Proteomics relies on; successful protein separation and purification techniques, mass spectrometry analysis, bioinformatics, and gene and protein databases. Sample preparation is the most critical and challenging task in any successful proteomics project [3]. Isolation of proteins involves releasing proteins by breaking the cell wall and solubilising the proteins in a buffer for fractionation and analysis [4]. Isolation methods can vary from simple solubilisations to more complex extractions based on the tissue and cell types. The difficulties involving in the purification methods and recovery of protein are the major obstacles to characterization assays, especially of low abundance proteins such as membrane proteins [5].

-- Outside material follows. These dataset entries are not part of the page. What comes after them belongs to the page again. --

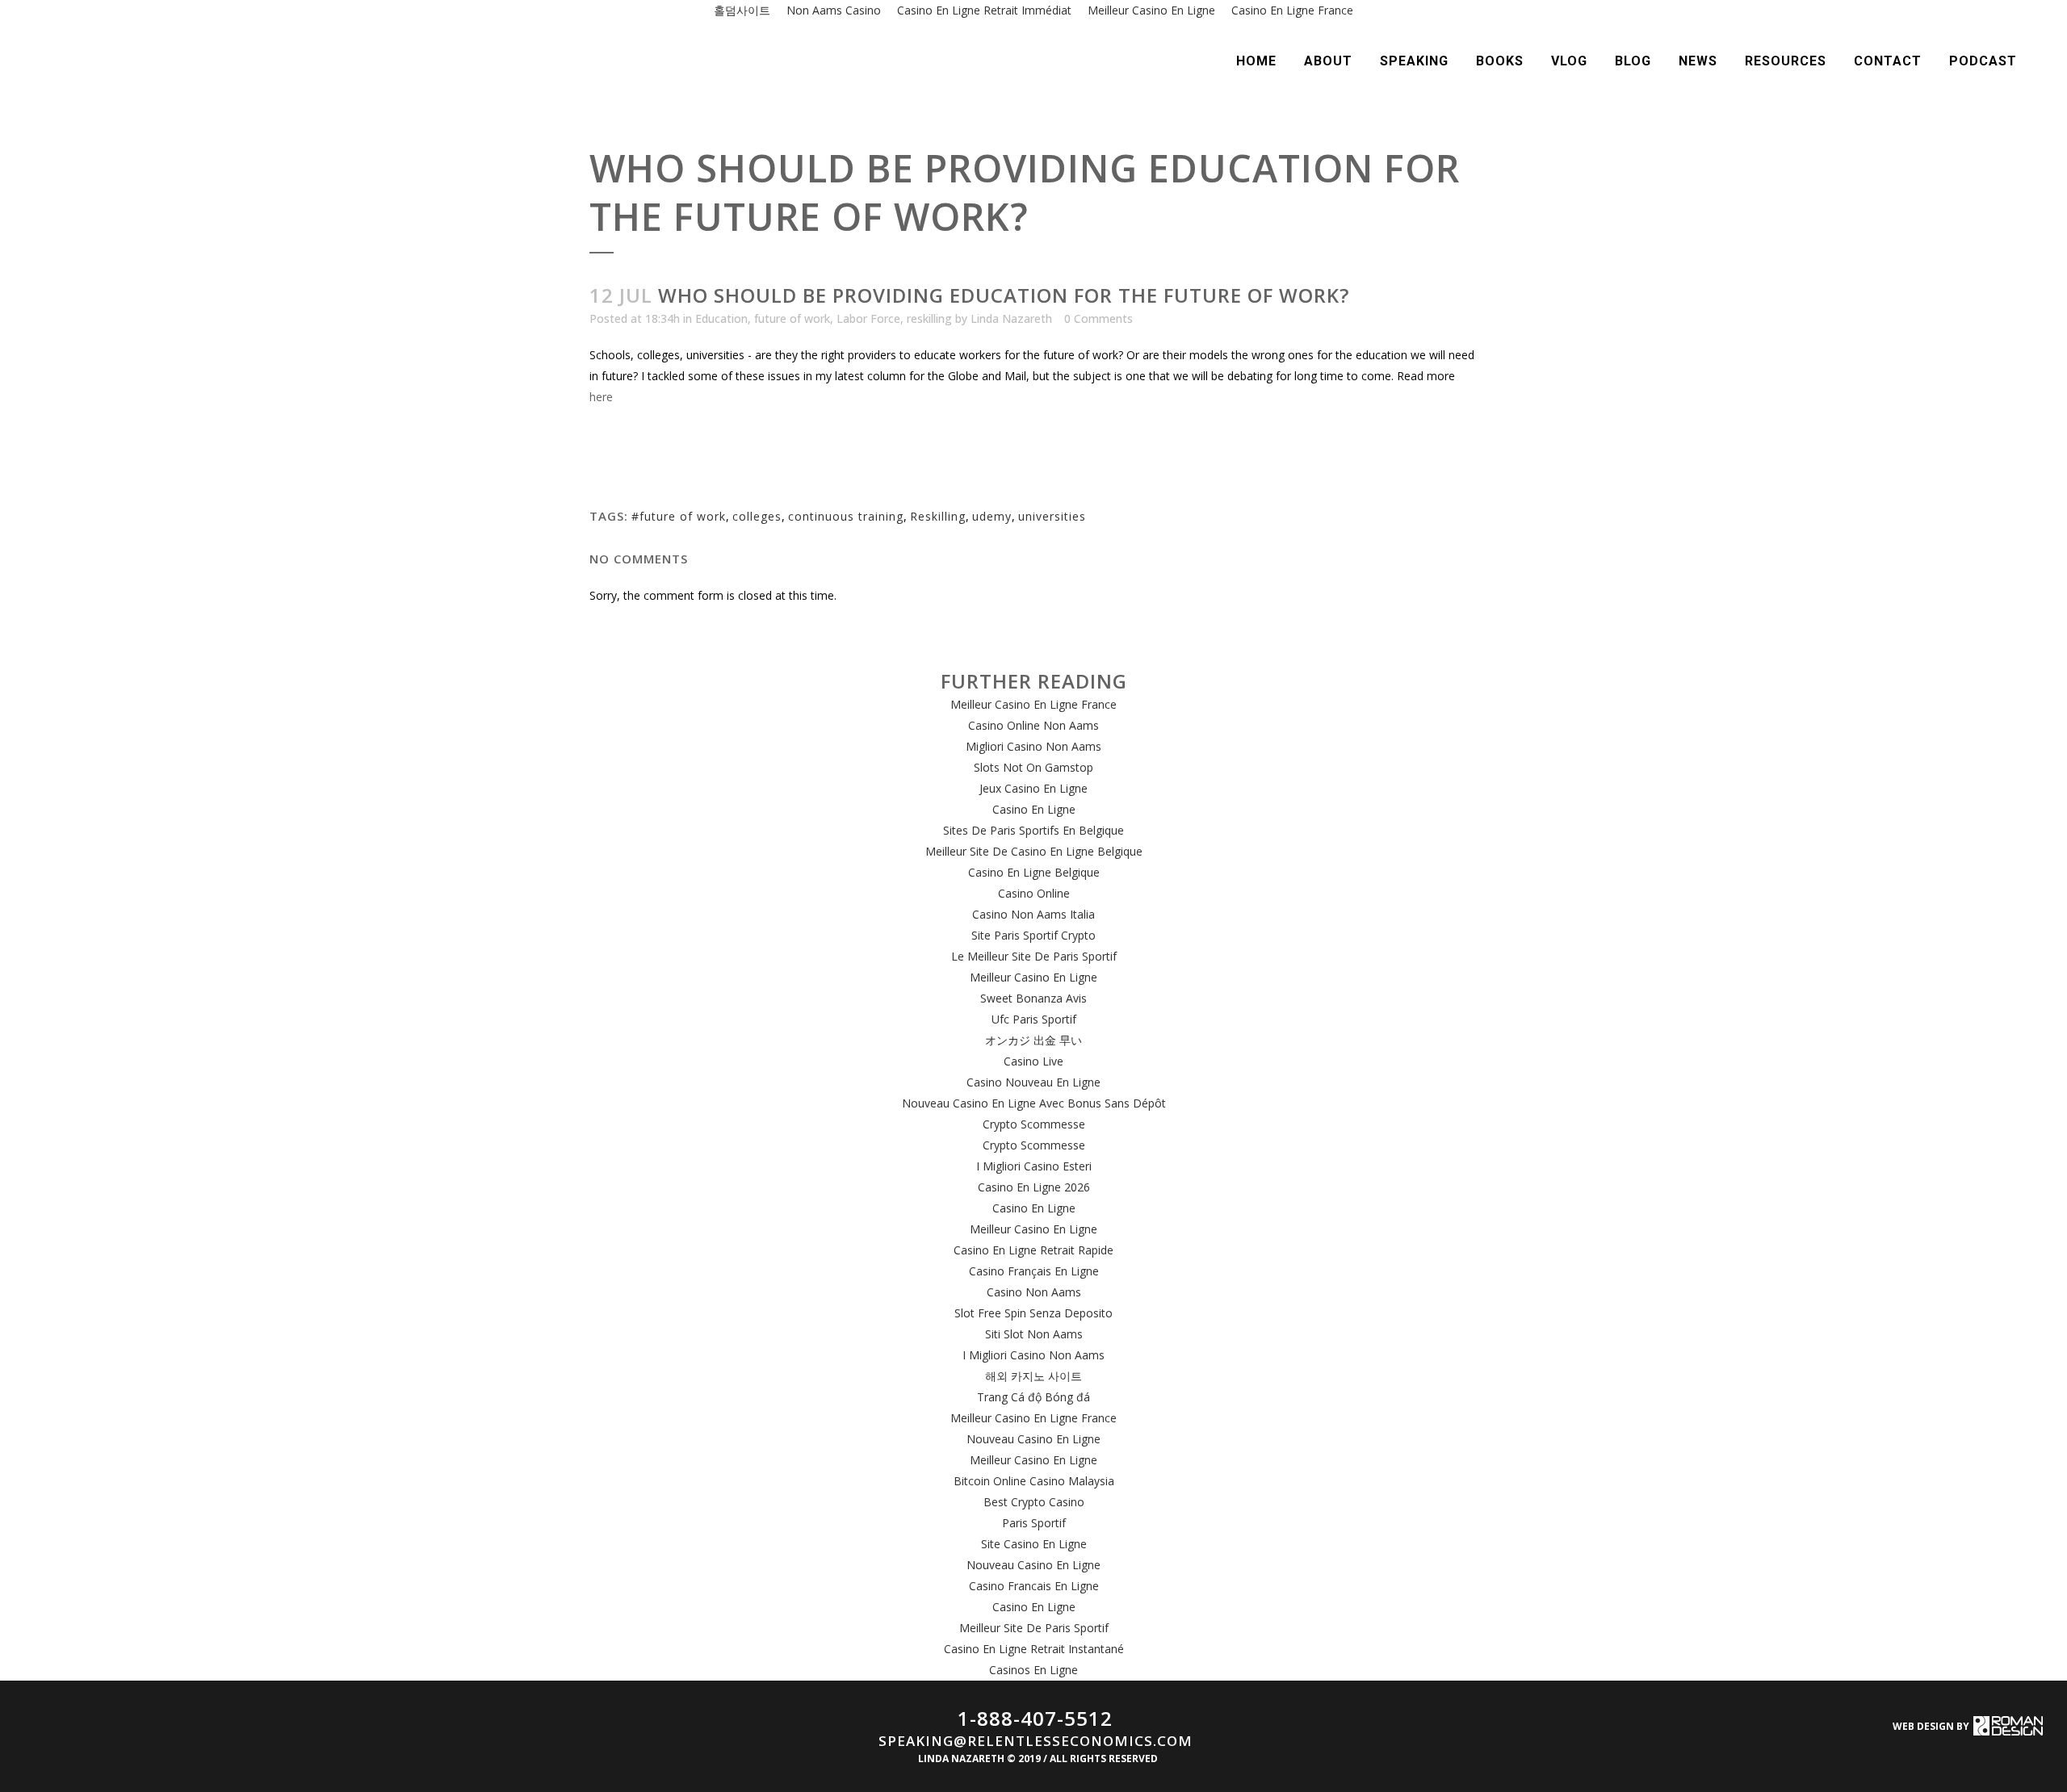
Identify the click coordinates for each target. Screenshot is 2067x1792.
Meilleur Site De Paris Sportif (1034, 1627)
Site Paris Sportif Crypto (1033, 935)
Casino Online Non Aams (1033, 725)
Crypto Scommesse (1034, 1124)
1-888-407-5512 (1035, 1718)
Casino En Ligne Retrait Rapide (1033, 1250)
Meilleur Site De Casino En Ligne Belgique (1034, 851)
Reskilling (938, 516)
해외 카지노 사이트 (1033, 1376)
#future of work (678, 516)
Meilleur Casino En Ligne (1033, 977)
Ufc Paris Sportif (1034, 1019)
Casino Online (1034, 893)
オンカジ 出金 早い (1033, 1040)
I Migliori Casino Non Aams (1033, 1355)
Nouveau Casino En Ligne (1033, 1439)
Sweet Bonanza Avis (1033, 998)
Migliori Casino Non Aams (1033, 746)
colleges (757, 516)
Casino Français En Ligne (1034, 1271)
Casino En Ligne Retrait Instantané (1034, 1648)
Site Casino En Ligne (1034, 1543)
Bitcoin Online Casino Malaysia (1034, 1480)
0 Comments (1098, 318)
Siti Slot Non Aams (1034, 1334)
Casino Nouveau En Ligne (1033, 1082)
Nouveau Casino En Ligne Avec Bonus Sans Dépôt (1034, 1103)
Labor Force (868, 318)
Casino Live (1033, 1061)
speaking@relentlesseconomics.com (1035, 1740)
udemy (992, 516)
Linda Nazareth (1011, 318)
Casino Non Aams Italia (1033, 914)
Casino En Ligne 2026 (1034, 1187)
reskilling (929, 318)
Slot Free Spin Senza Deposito (1033, 1313)
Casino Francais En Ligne (1034, 1585)
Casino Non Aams (1034, 1292)
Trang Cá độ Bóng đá (1033, 1397)
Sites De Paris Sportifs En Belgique (1033, 830)
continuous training (846, 516)
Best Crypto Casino (1033, 1501)
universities (1052, 516)
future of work (792, 318)
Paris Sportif (1034, 1522)
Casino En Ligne (1033, 809)
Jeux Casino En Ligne (1033, 788)
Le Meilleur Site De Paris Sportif (1034, 956)
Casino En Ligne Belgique (1034, 872)
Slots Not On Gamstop (1033, 767)
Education (721, 318)
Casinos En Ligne (1033, 1669)
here (601, 396)
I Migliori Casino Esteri (1034, 1166)
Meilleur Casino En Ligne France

Proteomics plays an important role in medical research, such as in drug discovery and diagnostics, because of the link between proteins, genes and diseases [6]. Understanding protein functions help to understand diseases, most current drugs are either proteins or they target specific proteins in the body [7]. Identifying unique protein expression associated with specific diseases is a very important and promising area in the field of clinical proteomics [6]. Neuroproteomics is a rising application in the study of brain disorders. Proteomics analysis of brain tissue is an essential part of neuroscience research [8-10], although it faces many challenges, most importantly the difficulty of obtaining sufficient sample for mass spectrometry analysis, which requires at least 30 ng of protein. Usually 30-40% of proteins are lost during the sample preparation process, therefore low abundance proteins will not always be detected [11,12]. The availability of animal models may solve these problems in some cases [11].

Quantitative labelled and label free proteomics technologies contributes to studies aimed at revealing disease pathways, biomarker discovery and drug development [12]. The continuous advancement in these technologies promises the fast and better analysis of proteins, understanding their function and role in many important diseases such as Alzheimer’s and Parkinson’s.